--- BEGIN INFORMATION GIVEN ---
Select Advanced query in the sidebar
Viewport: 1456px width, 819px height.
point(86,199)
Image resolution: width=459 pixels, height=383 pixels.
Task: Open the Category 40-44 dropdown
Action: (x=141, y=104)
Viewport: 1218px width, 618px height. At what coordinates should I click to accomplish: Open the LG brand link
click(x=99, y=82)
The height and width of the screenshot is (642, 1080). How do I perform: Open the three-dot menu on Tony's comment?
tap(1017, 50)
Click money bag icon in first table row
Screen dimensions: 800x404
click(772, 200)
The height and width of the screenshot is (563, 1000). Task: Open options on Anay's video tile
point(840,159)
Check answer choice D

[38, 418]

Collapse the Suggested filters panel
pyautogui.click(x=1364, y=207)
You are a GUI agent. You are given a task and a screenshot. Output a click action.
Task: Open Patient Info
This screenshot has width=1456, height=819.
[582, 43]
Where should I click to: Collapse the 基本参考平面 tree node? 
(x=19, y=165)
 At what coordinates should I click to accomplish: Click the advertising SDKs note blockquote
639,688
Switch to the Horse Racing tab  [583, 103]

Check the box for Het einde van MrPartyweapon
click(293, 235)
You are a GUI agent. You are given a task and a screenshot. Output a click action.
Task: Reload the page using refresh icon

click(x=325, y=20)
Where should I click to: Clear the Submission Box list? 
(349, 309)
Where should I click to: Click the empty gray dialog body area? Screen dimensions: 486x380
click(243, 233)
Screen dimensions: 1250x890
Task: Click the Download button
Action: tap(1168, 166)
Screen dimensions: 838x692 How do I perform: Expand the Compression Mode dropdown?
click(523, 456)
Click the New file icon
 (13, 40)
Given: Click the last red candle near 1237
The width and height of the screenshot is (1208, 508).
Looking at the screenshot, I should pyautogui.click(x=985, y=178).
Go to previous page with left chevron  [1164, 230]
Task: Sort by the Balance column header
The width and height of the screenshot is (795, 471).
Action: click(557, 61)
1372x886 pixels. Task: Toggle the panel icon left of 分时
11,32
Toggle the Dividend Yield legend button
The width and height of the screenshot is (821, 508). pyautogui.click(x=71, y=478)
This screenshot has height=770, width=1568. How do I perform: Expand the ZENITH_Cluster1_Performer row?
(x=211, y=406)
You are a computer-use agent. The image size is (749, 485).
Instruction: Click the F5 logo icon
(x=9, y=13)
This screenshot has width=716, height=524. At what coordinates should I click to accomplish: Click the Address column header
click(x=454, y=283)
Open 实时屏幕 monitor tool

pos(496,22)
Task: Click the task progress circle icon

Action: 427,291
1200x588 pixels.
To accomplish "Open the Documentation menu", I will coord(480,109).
--- END INFORMATION GIVEN ---
DESCRIPTION OF THE TASK - Render everything in the records from the line containing "The height and width of the screenshot is (563, 1000)." down to the line containing "pyautogui.click(x=1364, y=207)" as a JSON list of strings, one string per line, with blank lines omitted.

PROBLEM SOLUTION -
[
  "The height and width of the screenshot is (563, 1000). Task: Open options on Anay's video tile",
  "point(840,159)",
  "Check answer choice D",
  "[38, 418]",
  "Collapse the Suggested filters panel",
  "pyautogui.click(x=1364, y=207)"
]